◆ Prompt ◆
From the records below, please repeat exactly the line that has "Where should I click to: Click the wipe", the line that has "Open Прогрессирующее обрушение", and every line between them, and nothing else.

[Pixel coordinate grounding data]
-- Opening Marker --

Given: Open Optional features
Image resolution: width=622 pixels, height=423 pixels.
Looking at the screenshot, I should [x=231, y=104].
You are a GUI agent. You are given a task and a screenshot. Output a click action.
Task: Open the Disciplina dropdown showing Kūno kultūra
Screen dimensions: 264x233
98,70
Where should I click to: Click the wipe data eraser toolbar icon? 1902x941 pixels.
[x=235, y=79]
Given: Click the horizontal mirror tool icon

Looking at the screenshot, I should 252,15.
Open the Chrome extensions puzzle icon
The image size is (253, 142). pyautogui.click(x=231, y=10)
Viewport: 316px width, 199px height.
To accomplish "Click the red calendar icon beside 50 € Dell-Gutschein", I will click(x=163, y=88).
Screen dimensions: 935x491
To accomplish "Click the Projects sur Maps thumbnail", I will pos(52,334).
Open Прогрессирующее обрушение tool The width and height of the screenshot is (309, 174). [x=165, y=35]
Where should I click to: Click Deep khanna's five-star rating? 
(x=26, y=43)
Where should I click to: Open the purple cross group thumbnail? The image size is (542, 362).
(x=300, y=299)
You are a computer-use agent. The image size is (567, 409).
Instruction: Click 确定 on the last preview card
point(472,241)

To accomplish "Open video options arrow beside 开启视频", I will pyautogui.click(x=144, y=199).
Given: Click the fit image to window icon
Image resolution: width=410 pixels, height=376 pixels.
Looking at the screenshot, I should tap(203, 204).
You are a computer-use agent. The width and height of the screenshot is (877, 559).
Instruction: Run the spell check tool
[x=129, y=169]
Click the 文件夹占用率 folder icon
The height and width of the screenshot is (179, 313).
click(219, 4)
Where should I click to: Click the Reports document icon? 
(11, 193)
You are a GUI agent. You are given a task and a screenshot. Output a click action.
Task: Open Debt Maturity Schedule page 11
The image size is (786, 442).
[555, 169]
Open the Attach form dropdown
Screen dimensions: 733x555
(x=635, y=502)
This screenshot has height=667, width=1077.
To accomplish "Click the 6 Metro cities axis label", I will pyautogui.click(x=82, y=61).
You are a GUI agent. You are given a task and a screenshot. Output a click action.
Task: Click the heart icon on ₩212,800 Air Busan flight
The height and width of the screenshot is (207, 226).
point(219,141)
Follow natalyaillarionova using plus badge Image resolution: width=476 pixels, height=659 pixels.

-- Closing Marker --

◆ Answer area ◆
Where should I click to: Click the wipe data eraser toolbar icon? 1902x941 pixels.
[x=235, y=79]
Given: Click the horizontal mirror tool icon

Looking at the screenshot, I should 252,15.
Open the Chrome extensions puzzle icon
The image size is (253, 142). pyautogui.click(x=231, y=10)
Viewport: 316px width, 199px height.
To accomplish "Click the red calendar icon beside 50 € Dell-Gutschein", I will click(x=163, y=88).
Screen dimensions: 935x491
To accomplish "Click the Projects sur Maps thumbnail", I will pos(52,334).
Open Прогрессирующее обрушение tool The width and height of the screenshot is (309, 174). [x=165, y=35]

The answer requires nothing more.